__Problem set__.
1. Answer these questions from the newsletter on the surge in auto manufacturing:
(a) Where was the Ford factory in the photo located?
(b) According to the newsletter, how many jobs will these investments create?
(c) By how much does the incentive to battery manufacturers cut their production costs?
2. Decide whether each statement agrees with the newsletter on the surge in auto manufacturing. Answer yes or no, and quote the words from the newsletter that settle it.
(a) The clean energy plan was signed into law last year.
(b) Virginia Gov. Glenn Youngkin accepted the Ford battery project.
(c) The new Ford plant is expected eventually to employ at least 2,500 workers.
3. Continue the newsletter on the surge in auto manufacturing from its last sentence.

─── Text extract

President Biden’s economic accomplishments are fueling a surge in auto manufacturing that is transforming communities from coast to coast.

Photo shows a worker wearing a reflective vest working on a vehicle in an assembly line.
A factory worker assembles an electric vehicle at a Ford Motor Co. factory in Dearborn, Michigan, September 2022. (Getty/Jeff Kowalsky/AFP)

President Joe Biden’s economic plans are building an economy that works for all Americans. This new CAP Action newsletter will be focused on elevating trend stories on how the president’s economic policies are growing the economy by investing in people and places all over the country.

While there’s been significant attention paid to how the clean energy plan signed into law last year provides tax credits for consumers to purchase electric vehicles (EVs), the law’s incentives for automakers and parts producers are yielding a surge in manufacturing that is getting too little attention—even as it is set to transform communities coast to coast and MAGA extremists have introduced legislation that could put this progress in jeopardy. These investments will create hundreds of thousands of jobs, many of which would otherwise be overseas; boost job training; shore up American energy independence; and cut pollution. This week, we are taking a look at a few communities already benefiting:

Michigan

  • On Monday, Gov. Gretchen Whitmer (D) announced Ford is making a $3.5 billion investment to produce EV batteries in mid-Michigan. According to Reuters, “The plant is expected to be located in the Marshall, Michigan area, and eventually employ at least 2,500 workers.” The move follows President Biden’s sweeping clean energy law providing “incentive [to] battery manufacturers … [that] slices their production costs by a third.” It also follows Virginia Gov. Glenn Youngkin’s (R) decision—which left “Republicans and Democrats … caught off guard”—to reject the project, and the thousands of jobs that go with it, for ideological reasons.

──────
─── Stored records

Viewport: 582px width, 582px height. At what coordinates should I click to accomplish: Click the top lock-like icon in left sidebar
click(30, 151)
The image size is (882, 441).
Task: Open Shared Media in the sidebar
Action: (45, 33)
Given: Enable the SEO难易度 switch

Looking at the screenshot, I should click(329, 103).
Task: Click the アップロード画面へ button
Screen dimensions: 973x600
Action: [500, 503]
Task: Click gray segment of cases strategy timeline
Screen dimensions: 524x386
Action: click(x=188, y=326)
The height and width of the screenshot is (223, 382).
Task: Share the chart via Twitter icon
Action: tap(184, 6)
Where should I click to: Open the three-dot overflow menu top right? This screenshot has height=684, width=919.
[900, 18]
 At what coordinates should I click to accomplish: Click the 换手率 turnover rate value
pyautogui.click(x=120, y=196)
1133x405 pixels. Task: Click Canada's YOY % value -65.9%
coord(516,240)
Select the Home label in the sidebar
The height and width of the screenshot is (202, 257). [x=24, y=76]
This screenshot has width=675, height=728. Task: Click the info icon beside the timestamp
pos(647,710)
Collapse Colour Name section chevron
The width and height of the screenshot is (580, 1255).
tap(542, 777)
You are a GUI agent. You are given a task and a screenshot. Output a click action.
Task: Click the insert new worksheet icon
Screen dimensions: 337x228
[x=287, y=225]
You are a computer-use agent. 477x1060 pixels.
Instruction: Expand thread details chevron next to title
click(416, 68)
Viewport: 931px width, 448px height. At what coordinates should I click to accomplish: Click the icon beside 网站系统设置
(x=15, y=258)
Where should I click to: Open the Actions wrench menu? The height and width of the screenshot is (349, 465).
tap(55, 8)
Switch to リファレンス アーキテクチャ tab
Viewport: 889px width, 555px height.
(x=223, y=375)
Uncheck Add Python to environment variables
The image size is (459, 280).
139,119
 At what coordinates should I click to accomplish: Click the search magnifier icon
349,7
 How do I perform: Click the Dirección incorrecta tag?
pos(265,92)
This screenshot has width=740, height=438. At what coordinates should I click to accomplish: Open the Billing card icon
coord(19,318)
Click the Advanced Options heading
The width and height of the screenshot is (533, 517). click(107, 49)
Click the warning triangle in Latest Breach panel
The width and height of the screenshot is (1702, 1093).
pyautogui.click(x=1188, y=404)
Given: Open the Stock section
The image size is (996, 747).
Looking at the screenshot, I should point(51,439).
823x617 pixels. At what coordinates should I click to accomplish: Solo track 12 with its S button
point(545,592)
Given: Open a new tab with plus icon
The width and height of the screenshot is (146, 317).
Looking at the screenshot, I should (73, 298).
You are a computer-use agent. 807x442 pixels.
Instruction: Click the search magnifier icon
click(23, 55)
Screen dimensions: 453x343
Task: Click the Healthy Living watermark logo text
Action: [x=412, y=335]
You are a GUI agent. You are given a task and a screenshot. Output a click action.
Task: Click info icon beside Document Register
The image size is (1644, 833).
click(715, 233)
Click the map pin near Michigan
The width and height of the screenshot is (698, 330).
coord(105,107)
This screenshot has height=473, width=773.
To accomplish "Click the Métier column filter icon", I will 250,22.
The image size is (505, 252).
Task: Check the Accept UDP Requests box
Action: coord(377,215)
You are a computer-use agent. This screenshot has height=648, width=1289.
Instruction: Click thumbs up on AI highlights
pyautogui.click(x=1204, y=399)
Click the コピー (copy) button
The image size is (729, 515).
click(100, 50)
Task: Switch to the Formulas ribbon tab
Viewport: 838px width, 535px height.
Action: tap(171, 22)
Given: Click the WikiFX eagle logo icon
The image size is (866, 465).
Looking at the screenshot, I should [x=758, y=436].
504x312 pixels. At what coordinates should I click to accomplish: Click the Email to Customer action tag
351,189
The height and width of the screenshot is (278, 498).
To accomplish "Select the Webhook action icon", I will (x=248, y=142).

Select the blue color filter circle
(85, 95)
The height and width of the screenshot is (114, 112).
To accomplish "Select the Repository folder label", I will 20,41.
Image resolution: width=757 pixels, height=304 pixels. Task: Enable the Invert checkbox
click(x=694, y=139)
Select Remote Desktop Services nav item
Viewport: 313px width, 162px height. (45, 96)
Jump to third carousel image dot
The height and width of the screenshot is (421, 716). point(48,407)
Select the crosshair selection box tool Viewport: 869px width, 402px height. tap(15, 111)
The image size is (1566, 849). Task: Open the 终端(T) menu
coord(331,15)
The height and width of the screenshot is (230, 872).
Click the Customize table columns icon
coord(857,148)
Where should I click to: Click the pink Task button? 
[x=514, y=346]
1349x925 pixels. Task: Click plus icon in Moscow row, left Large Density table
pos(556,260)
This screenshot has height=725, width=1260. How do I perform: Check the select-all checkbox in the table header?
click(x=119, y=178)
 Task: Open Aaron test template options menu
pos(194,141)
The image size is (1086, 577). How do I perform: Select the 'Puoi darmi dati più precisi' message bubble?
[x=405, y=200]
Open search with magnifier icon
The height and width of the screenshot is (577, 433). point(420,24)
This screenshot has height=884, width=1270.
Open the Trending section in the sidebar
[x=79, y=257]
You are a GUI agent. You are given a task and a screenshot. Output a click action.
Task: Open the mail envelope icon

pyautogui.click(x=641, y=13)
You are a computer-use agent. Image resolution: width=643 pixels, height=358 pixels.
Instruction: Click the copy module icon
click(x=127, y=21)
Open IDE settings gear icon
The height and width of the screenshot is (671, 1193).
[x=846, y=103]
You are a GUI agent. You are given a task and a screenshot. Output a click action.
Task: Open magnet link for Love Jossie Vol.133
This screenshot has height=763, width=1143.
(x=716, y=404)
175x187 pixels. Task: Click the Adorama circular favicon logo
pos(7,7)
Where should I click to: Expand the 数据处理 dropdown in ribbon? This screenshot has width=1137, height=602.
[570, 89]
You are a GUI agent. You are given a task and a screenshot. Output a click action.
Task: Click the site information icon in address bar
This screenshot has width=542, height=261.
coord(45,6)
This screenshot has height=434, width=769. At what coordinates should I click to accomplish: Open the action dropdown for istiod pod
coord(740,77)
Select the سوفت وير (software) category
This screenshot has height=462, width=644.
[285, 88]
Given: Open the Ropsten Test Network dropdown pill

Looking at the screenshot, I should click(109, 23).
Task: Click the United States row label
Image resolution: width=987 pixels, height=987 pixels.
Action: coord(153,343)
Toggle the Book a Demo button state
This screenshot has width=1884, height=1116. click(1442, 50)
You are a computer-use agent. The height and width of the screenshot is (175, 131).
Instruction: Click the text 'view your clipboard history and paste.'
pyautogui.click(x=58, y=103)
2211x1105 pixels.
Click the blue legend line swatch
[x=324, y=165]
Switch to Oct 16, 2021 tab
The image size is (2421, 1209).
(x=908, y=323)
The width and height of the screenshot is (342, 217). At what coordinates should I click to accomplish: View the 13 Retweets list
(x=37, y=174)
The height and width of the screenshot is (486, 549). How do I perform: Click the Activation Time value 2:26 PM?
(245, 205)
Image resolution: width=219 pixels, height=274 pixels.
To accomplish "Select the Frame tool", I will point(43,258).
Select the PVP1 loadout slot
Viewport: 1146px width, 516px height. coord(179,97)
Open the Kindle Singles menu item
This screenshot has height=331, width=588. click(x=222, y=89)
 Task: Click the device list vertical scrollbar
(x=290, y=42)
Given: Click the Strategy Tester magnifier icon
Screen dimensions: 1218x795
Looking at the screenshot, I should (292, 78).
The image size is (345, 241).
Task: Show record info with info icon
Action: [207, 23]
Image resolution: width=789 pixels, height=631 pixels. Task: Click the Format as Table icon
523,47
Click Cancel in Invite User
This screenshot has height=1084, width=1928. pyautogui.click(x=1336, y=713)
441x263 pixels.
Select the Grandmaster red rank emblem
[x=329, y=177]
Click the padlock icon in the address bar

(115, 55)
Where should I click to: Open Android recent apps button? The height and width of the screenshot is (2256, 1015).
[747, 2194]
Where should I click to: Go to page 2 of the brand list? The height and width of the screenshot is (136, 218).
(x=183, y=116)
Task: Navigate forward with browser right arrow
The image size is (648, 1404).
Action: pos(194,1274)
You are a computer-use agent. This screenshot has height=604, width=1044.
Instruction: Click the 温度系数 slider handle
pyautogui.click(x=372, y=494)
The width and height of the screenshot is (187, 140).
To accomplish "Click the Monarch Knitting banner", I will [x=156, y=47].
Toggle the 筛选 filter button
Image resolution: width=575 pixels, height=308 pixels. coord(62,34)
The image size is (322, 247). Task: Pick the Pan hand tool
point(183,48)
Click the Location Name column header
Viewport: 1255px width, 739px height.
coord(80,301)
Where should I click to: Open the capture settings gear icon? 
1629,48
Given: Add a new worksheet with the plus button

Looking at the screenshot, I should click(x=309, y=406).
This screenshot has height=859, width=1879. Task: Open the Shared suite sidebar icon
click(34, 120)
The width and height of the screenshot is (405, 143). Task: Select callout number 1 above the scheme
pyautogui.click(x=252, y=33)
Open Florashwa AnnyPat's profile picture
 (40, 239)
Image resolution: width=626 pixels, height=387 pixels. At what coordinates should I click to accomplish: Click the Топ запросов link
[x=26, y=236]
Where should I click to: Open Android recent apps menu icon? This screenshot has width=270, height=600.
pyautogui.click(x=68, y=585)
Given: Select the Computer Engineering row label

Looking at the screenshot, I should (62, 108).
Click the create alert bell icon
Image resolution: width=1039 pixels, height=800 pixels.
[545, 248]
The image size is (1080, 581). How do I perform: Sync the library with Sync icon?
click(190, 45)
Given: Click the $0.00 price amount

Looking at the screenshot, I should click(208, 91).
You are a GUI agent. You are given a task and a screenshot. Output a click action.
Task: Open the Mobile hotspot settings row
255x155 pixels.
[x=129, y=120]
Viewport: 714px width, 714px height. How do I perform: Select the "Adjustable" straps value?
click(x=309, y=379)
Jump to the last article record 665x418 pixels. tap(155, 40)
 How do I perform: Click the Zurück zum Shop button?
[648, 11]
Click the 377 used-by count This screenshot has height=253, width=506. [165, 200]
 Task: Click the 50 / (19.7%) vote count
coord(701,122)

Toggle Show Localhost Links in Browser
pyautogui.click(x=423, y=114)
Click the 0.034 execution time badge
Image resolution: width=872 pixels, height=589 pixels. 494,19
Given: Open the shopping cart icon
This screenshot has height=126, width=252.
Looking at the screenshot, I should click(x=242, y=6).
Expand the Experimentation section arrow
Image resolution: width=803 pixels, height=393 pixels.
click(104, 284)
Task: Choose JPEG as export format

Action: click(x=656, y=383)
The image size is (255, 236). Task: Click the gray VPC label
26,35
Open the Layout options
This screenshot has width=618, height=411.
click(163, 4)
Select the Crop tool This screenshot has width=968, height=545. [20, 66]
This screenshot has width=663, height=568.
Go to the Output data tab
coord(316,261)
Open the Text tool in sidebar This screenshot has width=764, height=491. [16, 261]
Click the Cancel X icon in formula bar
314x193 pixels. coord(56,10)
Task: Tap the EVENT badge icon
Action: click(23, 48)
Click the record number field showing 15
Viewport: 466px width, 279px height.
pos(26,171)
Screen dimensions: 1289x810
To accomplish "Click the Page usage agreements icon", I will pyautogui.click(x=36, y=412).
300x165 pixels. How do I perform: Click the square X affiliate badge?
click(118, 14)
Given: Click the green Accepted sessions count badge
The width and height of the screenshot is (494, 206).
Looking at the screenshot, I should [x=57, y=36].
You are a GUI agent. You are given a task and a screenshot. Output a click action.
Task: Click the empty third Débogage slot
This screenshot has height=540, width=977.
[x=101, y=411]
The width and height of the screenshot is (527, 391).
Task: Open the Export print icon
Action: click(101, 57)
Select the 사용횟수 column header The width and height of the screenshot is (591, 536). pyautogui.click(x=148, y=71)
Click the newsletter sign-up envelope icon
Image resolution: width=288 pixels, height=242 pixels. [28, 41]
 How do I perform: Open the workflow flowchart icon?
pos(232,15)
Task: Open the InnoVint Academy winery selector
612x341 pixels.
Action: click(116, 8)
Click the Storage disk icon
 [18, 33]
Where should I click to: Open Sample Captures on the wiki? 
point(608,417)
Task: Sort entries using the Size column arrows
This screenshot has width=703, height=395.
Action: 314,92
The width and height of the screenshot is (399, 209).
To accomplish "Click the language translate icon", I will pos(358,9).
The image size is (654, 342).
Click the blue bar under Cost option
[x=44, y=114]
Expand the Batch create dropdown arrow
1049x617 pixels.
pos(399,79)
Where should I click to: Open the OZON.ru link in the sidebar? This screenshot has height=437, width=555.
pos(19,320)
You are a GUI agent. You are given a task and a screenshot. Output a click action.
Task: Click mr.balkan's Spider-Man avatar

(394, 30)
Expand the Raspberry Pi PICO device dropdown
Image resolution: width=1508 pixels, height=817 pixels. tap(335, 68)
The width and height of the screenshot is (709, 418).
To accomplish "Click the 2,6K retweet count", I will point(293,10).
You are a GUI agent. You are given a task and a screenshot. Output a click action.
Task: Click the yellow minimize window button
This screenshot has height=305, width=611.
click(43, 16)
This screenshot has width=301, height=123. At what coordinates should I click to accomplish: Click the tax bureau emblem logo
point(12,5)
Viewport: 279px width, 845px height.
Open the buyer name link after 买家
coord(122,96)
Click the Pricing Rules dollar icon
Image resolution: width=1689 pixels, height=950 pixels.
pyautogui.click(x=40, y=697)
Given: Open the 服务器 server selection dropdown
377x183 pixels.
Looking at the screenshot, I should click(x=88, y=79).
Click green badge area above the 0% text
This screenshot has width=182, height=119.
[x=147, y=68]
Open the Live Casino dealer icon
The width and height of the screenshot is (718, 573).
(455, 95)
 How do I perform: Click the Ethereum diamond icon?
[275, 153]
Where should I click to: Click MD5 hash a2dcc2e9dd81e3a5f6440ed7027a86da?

──────

__Final answers__.
1.
(a) Dearborn, Michigan
(b) Hundreds of thousands of jobs
(c) By a third

2.
(a) Yes: "the clean energy plan signed into law last year"
(b) No: "to reject the project, and the thousands of jobs that go with it, for ideological reasons"
(c) Yes: "eventually employ at least 2,500 workers"

3.
  • Gov. Whitmer’s announcement comes days after Ford announced it is bringing more than 3,200 jobs relating to the automaker’s EV production operation back to the United States from Europe.
  • Last week, according to the Lansing State Journal, “The Shyft Group, a specialty truck manufacturing company, … announced it will invest $16 million to expand its operations [in Charlotte, Michigan], creating 680 manufacturing jobs in the process. The facility expansion, improvements and new equipment will enable the company to produce up to 3,000 Blue Arc™ EV Solutions brand electric vehicles per year.”

Nevada

  • Major automobile and EV battery companies are dramatically scaling up operations across the Silver State, critically helping diversify the state’s tourism-based economy. Last Thursday, U.S. Secretary of Energy Jennifer Granholm was in Nevada to announce a $2 billion grant from the U.S. Department of Energy to Redwood Materials, an EV battery recycling company. At the announcement event, according to The Associated Press, Granholm said, “This region is leading the way to a broader story of what is happening in the country.” The Associated Press further reported that “Redwood Materials is expected to create about 3,400 construction jobs and employ about 1,600 full-time workers.”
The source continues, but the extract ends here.